Second: I read this thread from the beginning and learned a lot, thanks!

But I think I can explain one tendency which went up:
Pilots blame the pilots, engineers blame the Boeing engineers.
Good point. I also read this thread from the beginning and, to add another data point to the tendency you noticed, I'm a software engineer and I tend to blame Boeing more than the pilots. Boeing's attitude after the Lion Air accident contributed to that. If they didn't try to downplay the gravity of experiencing an incorrect MCAS activation, I would have probably been more sympathetic towards them.

Just like there seems to be a deficit of pilots in the aviation world, I think that generally there is a deficit of good software developers, and it's getting worse. I think the quality of software took a nosedive during the last decade. Software from a decade ago was way more polished than what I see today, and this is very frustrating.

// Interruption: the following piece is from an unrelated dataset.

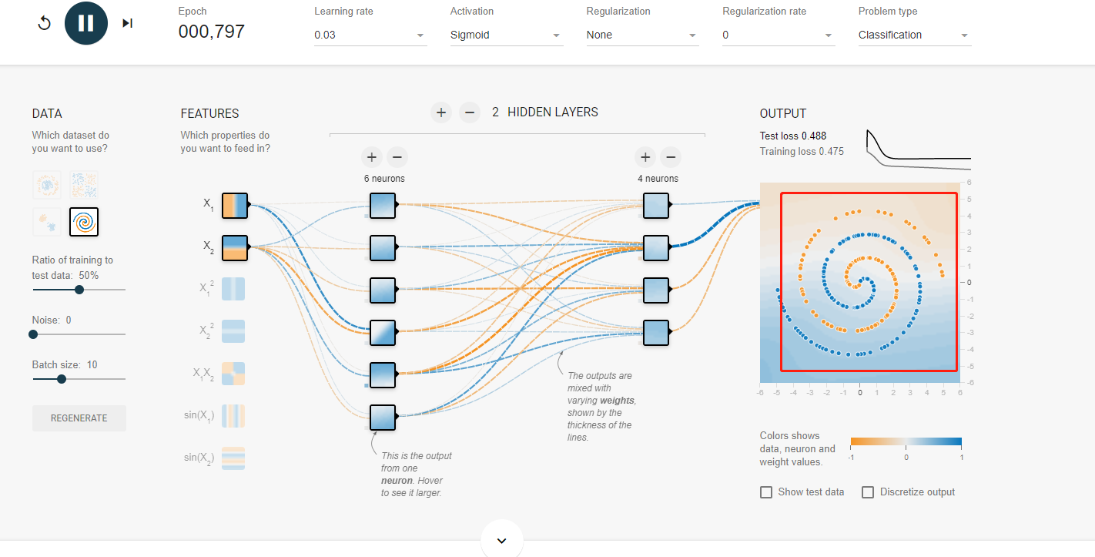Enable the X1X2 feature input
The width and height of the screenshot is (1095, 557).
(x=235, y=372)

Sure, just as the safety of air travel is getting better and better, a lot of lessons have been learned from the past in the software industry, and some types of bugs and quality issues are becoming less and less frequent. But there seems to be a lot less attention to detail, and I find it unbelievable that large software companies repeatedly release software products with significant bugs, that should are obvious to anyone after only a few minutes of using the product.

And I don't think it's just the deficit of good software developers causing this. I see a variety of other factors contributing to the decline in the quality of software, for example a tendency to spend less on quality assurance, and relying more and more on the end users to find and report quality issues with the software products. I hoped this trend would affect mostly regular consumer products, and not software that is critical for safety, but unfortunately that doesn't seem to be the case, some recent examples being the Tesla self driving car software, and possibly MCAS.

Anyway, back to the MCAS topic, I watched Mentour's recent video about being unable to trim manually at high speeds when the aircraft is severely out of trim. One thing that surprised me is that the simulator, which Mentour described as: "this is a level D FFS. That’s as real as it gets", is not able to replicate a stabilizer runaway similar to an incorrect MCAS activation, the runaway stabilizer failure is not able to bring the trim to full AND.

I guess the reason the simulated failure is not able to apply more AND trim is that it simulates something similar to stuck yoke trim switches. In such a situation, after reaching about 4 units with the flaps retracted, the trim limit switches would activate. That would prevent the trim from going lower than 4 units. I think that's why they have to trim manually the wrong way in the video, to try to simulate a worse mistrim, similar to that experienced by the Lion Air and Ethiopian pilots, because the simulator doesn't seem to be able do that.

If that's the case, I'm even more annoyed by Boeing's initial response that the pilots they should have just applied the runway stabilizer procedure. If the simulators are not able to replicate a mistrim as severe as one caused by a malfunctioning MCAS, clearly the existing simulator training for a stabilizer runaway failure is not entirely adequate for dealing with an MCAS induced trim runaway.